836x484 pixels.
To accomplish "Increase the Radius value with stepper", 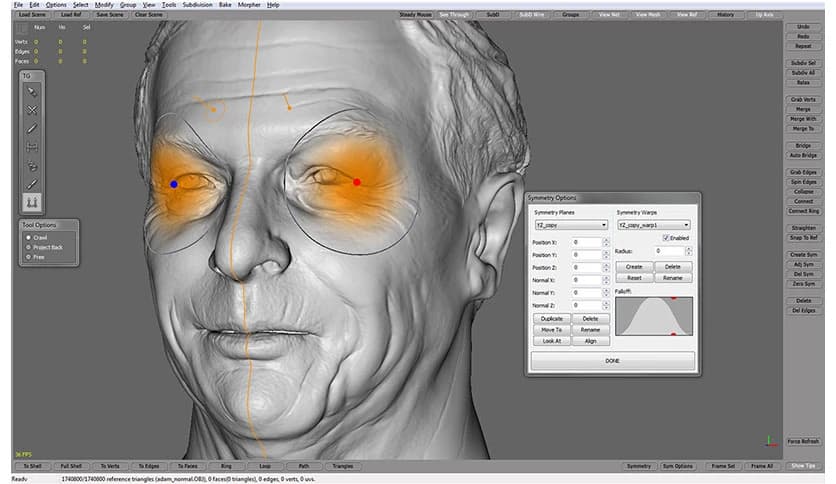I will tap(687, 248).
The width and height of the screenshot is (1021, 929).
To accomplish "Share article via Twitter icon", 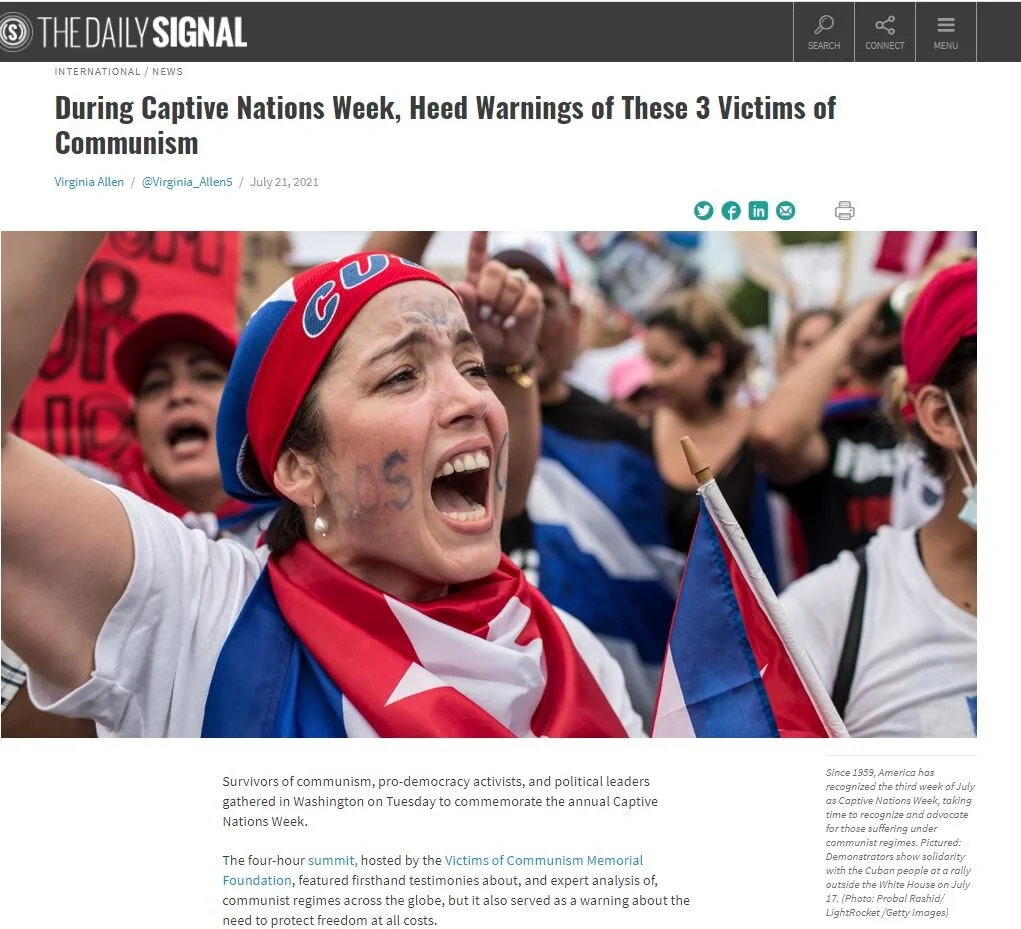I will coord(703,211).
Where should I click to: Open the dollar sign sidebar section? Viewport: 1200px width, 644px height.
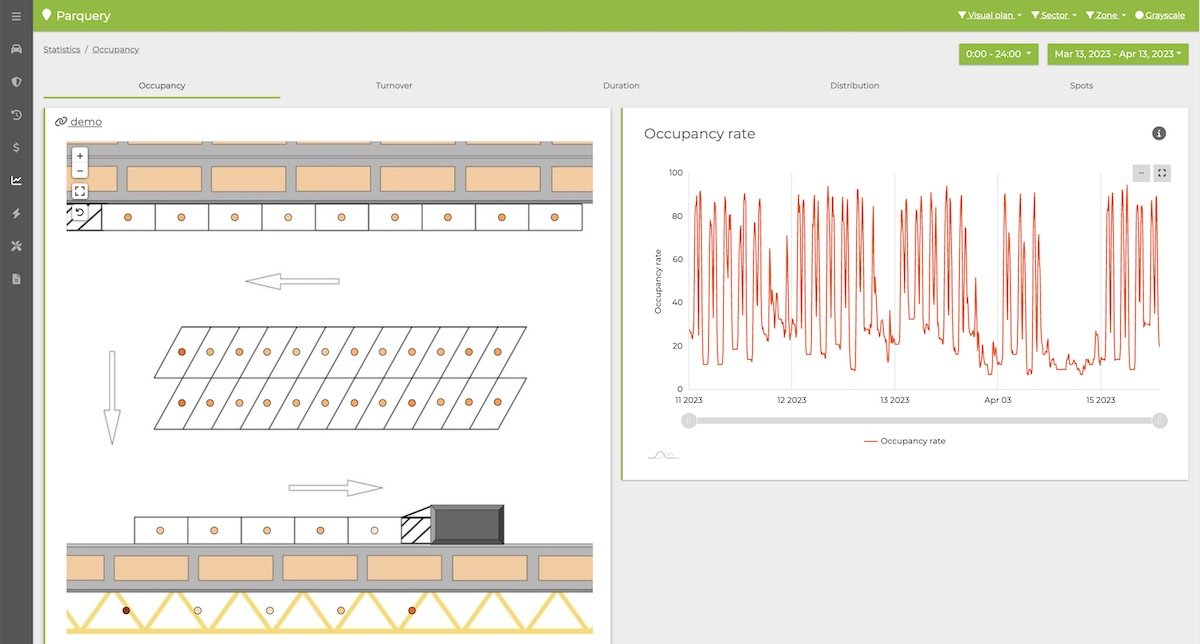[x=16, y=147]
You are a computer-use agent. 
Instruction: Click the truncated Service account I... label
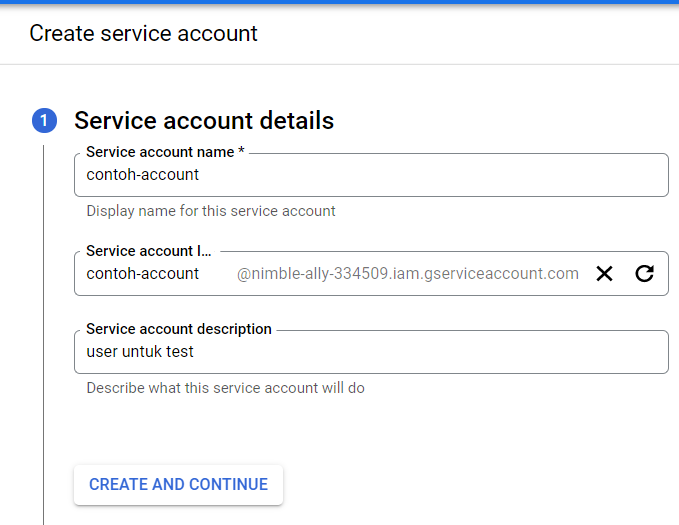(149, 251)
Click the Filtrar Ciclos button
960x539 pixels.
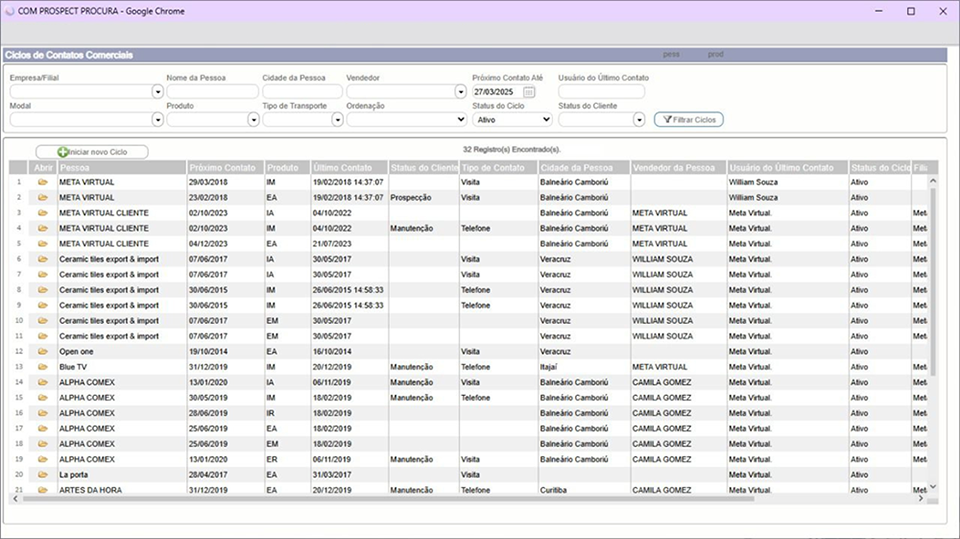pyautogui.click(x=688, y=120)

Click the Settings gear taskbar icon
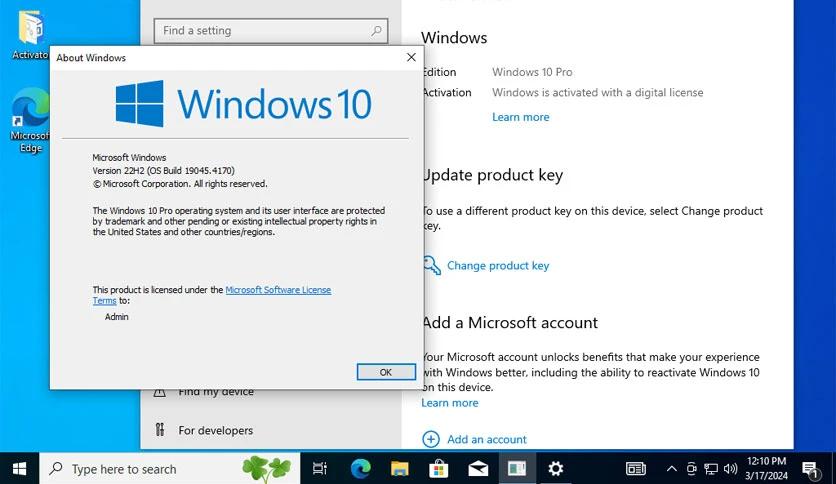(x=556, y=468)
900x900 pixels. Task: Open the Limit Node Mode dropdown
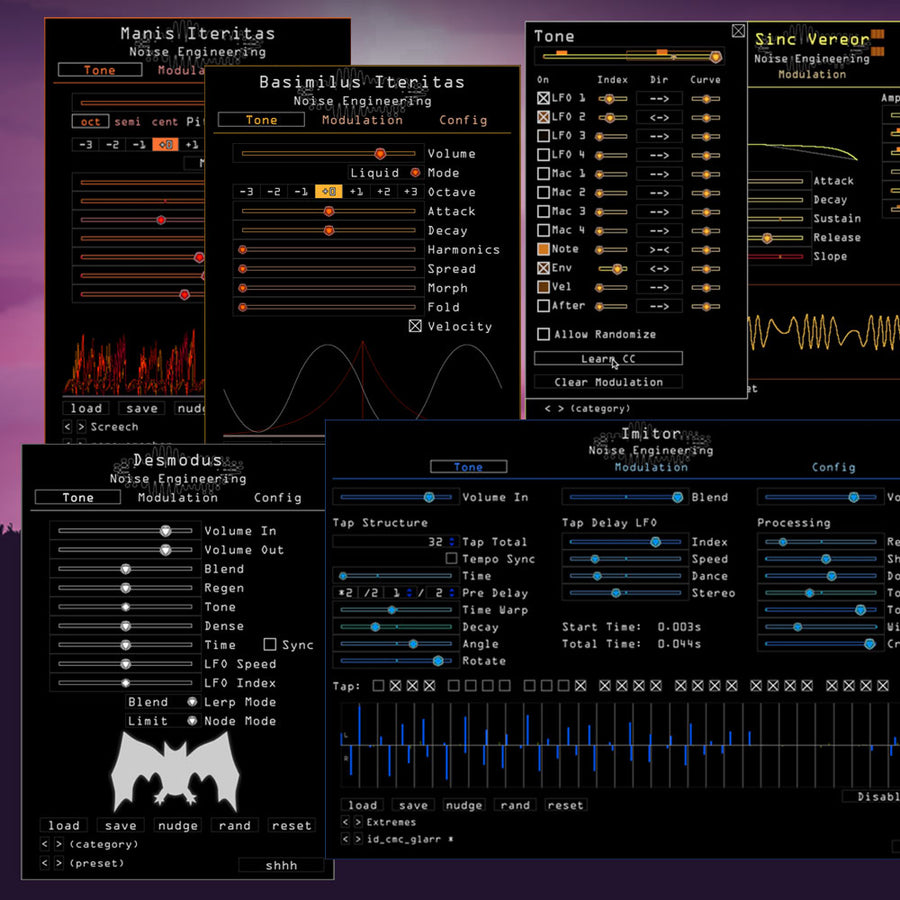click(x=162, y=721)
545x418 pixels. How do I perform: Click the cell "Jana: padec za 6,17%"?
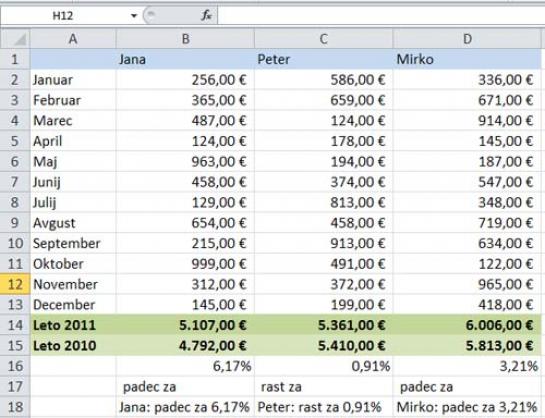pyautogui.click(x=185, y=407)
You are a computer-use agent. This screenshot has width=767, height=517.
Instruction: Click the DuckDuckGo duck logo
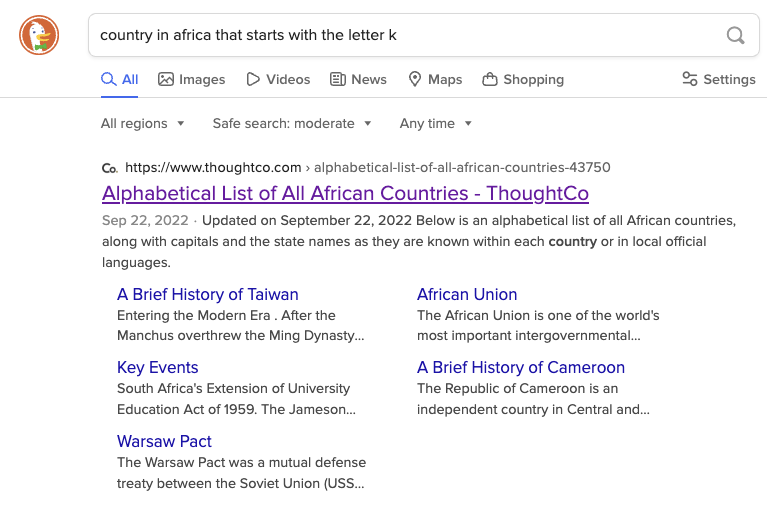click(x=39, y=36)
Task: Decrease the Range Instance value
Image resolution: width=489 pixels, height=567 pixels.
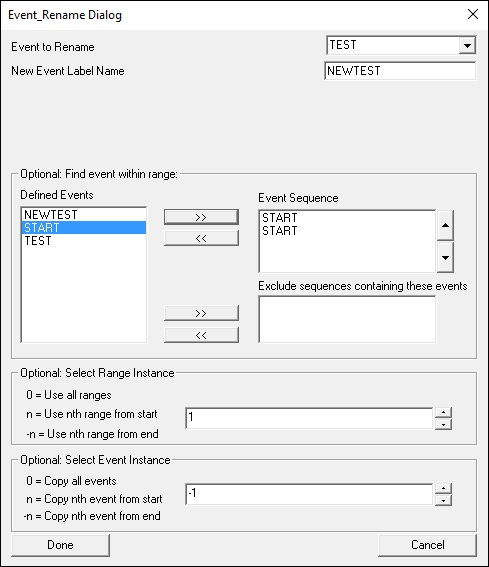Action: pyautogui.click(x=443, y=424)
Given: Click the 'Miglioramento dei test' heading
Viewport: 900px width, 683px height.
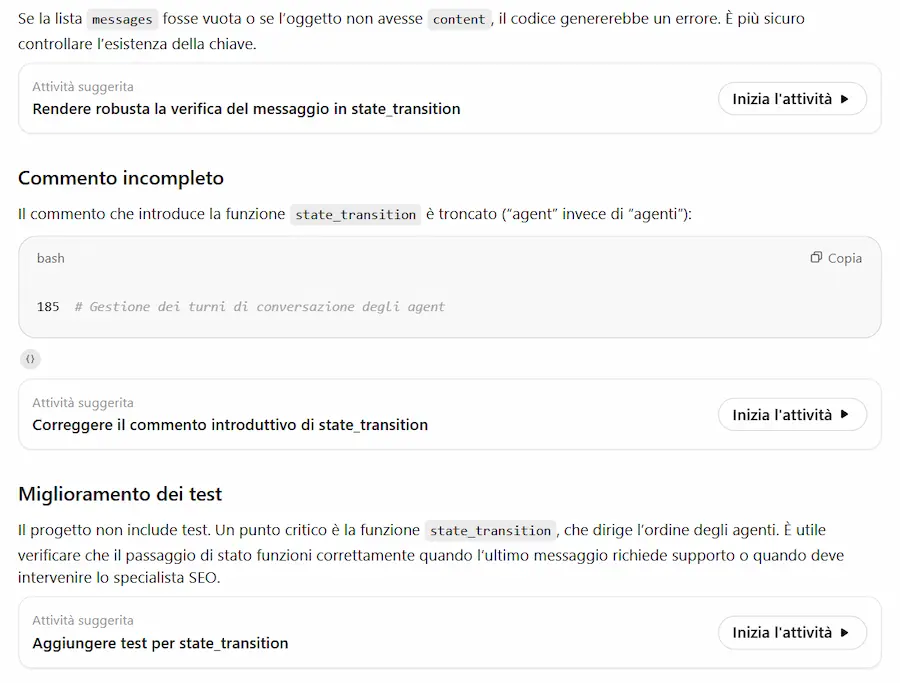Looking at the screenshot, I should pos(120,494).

* [Work instruction]: Starting with the line that contains "960x539 pixels.", give the lines again exactly as they appear through the last line of the data, pictures excluded.

* [Your response]:
960x539 pixels.
pyautogui.click(x=688, y=120)

Click the Settings gear taskbar icon
(x=556, y=468)
900x900 pixels. Task: Open the Limit Node Mode dropdown
click(x=162, y=721)
545x418 pixels. How do I perform: Click the cell "Jana: padec za 6,17%"?
pyautogui.click(x=185, y=407)
You are a computer-use agent. This screenshot has width=767, height=517.
Instruction: Click the DuckDuckGo duck logo
click(x=39, y=36)
Task: Decrease the Range Instance value
Image resolution: width=489 pixels, height=567 pixels.
Action: pyautogui.click(x=443, y=424)
Given: Click the 'Miglioramento dei test' heading
Viewport: 900px width, 683px height.
Looking at the screenshot, I should pos(120,494).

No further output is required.